Sachant que l’emploi non-salarié baisserait au même rythme que dans l’emploi salarié, “ce qui porterait au total les destructions nettes d’emplois (salariés et non-salariés) à –91 000 fin mars 2021 par rapport à fin décembre 2020 (après –323 000 entre fin décembre 2019 et fin décembre 2020)”. Mécaniquement, ces perspectives auront des conséquences négatives sur le taux de chômage qui a reculé de 1,1 point au dernier trimestre 2020 pour s’établir à 8 % au sens du BIT, après une hausse de 2 points au troisième trimestre.
Remontée du chômage d’ici fin mars
Cette baisse du nombre de chômeurs enregistrée entre fin septembre et fin décembre de l’année dernière découle d’une “bonne tenue de l’emploi”, mais aussi d’un comportement de retrait d’activité lié aux mesures de restrictions sanitaires du deuxième confinement. “Pendant cette période, des personnes sans emploi ont cessé de rechercher activement un emploi (par exemple parce que leur secteur d’activité privilégié était à l’arrêt), ce qui suffit à ne plus les classer comme chômeurs au sens du BIT. Ce retrait d’activité, bien que significatif, a été néanmoins d’ampleur bien plus réduite que celui observé lors du premier confinement”, relève l’Insee.
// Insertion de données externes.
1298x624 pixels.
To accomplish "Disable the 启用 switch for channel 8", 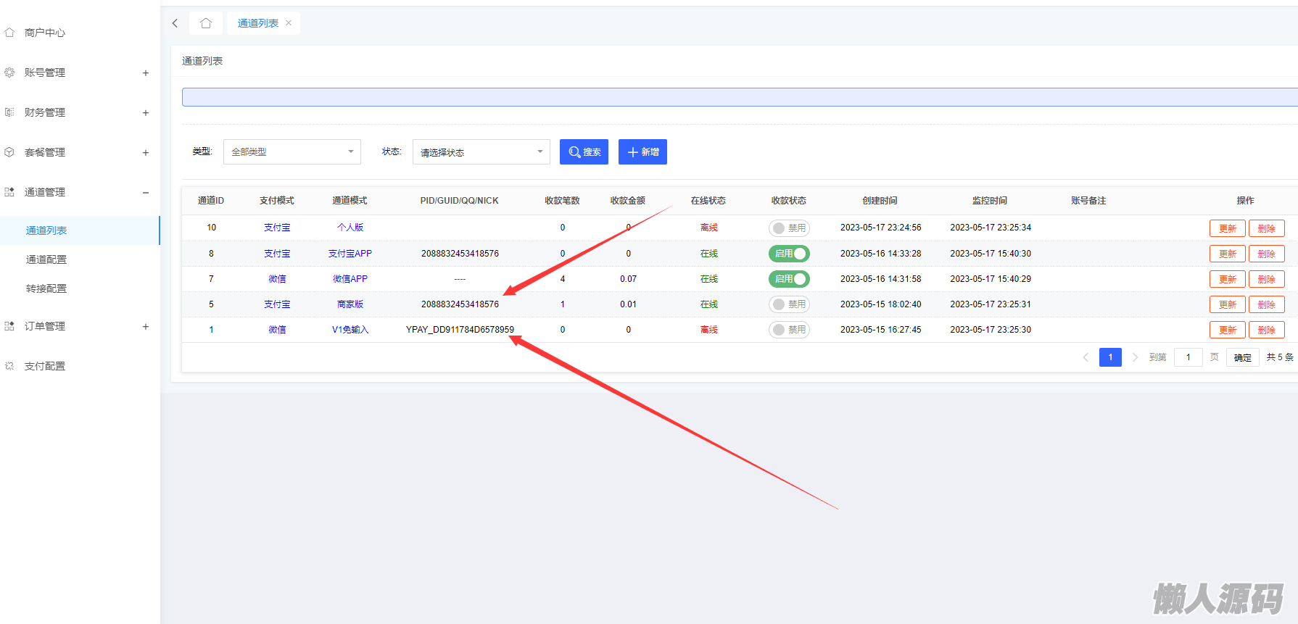I will (788, 254).
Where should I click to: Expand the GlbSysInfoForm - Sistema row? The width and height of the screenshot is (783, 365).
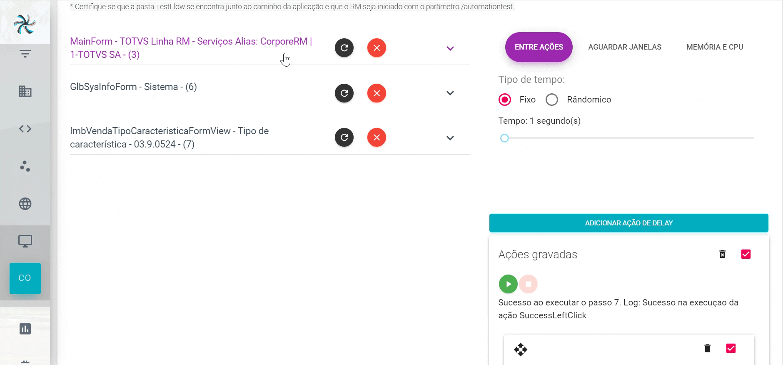450,93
Or, début 2021, “le comportement d’activité reviendrait en partie à la normale (+196 000 actifs de 15 ans et plus, après –176 000 au quatrième trimestre), la fin du deuxième confinement permettant à certaines personnes de reprendre des recherches actives d’emploi. Dans le même temps, l’emploi serait quasiment stable en moyenne trimestrielle (+16 000). En conséquence, le taux de chômage rebondirait et s’établirait à 8,5 % en moyenne” fin mars 2021, “soit 0,7 point de plus qu’un an auparavant et 0,4 point au-dessus de son niveau d’avant-crise fin 2019”.
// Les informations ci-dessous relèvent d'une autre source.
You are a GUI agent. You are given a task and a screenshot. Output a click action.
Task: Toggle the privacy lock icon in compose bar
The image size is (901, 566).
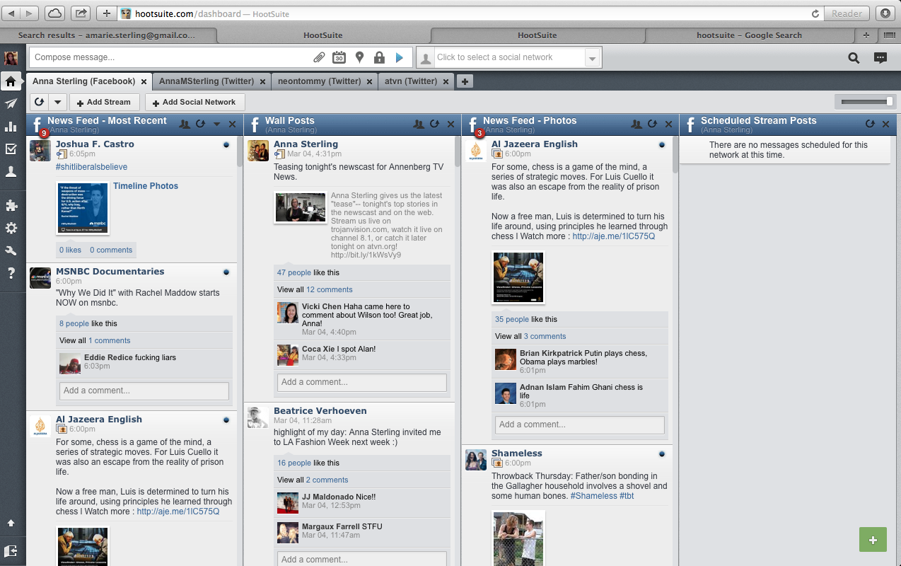(x=379, y=58)
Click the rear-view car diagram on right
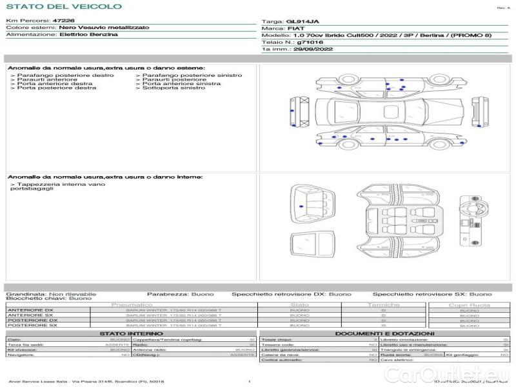 click(x=478, y=112)
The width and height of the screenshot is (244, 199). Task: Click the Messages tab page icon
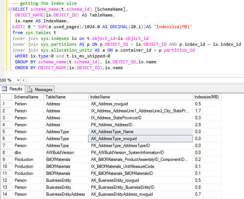point(30,89)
À coup sûr, ces prévisions seront mises en avant par les organisations syndicales pour continuer à contester les arbitrages présentés le 2 mars par le gouvernement et qui vont conduire à durcir progressivement les conditions d’indemnisation de quelque 800 000 chômeurs à compter du 1er juillet prochain (lire sur AEF info). Rendez-vous lundi 15 mars pour une nouvelle conférence du dialogue social rassemblant à Matignon syndicats et patronat.